Admission to the Yohualichan archaeological site pictured above is less than $3 (reduced with a student ID). It’s kind of neat to explore a set of ruins like this, dating back further than famous Chichen Itza in Yucatan state. They haven’t been prettied up, shored up, and reconstructed with lots of cement. They kind of look like sagging cakes, with dirt and vegetation still on them. There were only five other people checking them out the whole time we were there.
The Xoxoctic Botanical Garden with a butterfly enclosure is only a few bucks—or free for guests of Hotel Encuentro (same owner).
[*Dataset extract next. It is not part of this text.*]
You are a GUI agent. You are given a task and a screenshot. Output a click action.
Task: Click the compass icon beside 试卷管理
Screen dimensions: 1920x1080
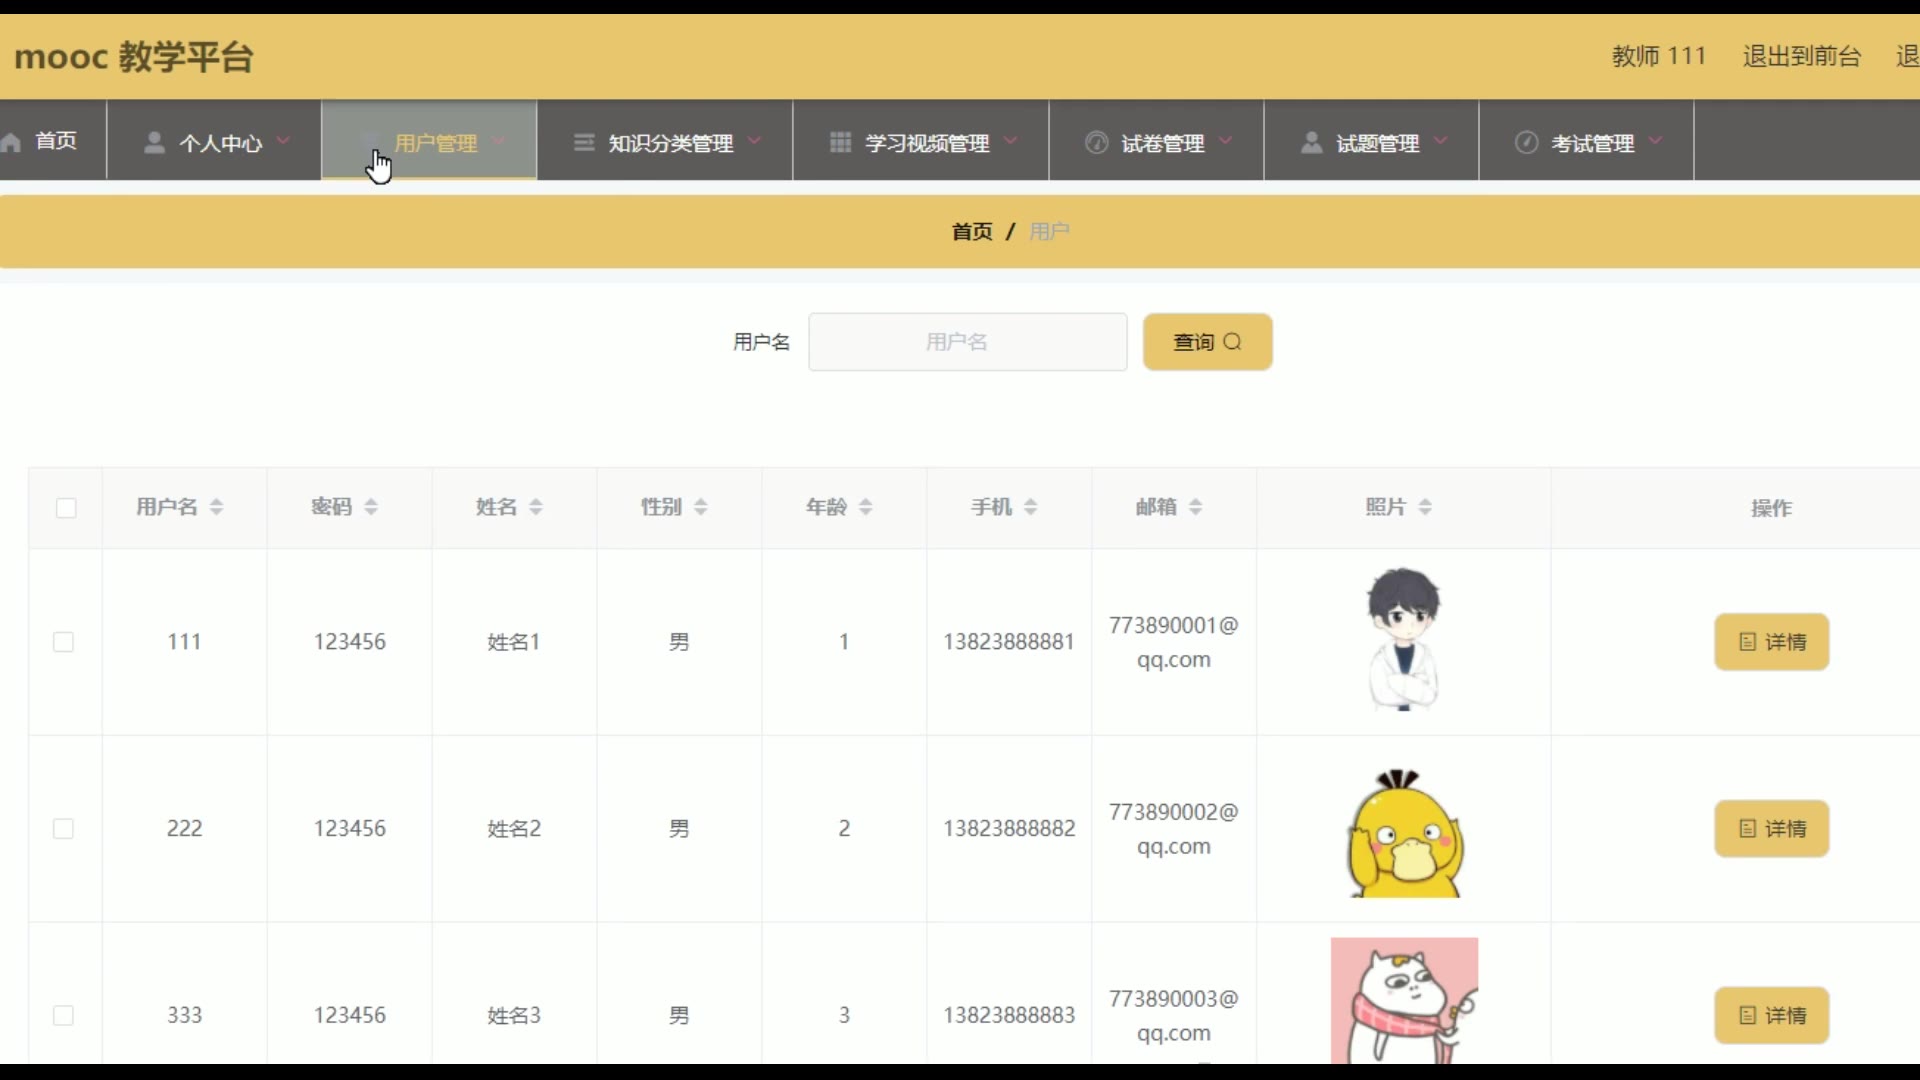click(1096, 143)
What’s on display will vary depending on the season, but quite a few exotic orchids were in bloom when we explored the place.
For a tour of the Corales Caverns, it’s around $4 including a helmet and a guide with a flashlight—there are no lights inside.
Getting here takes some effort, as in 4-6 hours on a bus from Puebla City depending on whether there’s road work going on. (We splurged for a rental car, at about $35 a day with some insurance and $12 each way in tolls.) You’re going to want to stay a while after you arrive. Cuetzalan isn’t really on the way to anywhere, but you can continue north to Veracruz state for adventure activities and some Gulf beach time.
For more info, see the Cuetzalan Magico website (in Spanish only for now) or the Mexico Tourism site in English. To look for hotels, the best site is HotelesEnCuetzalan.com.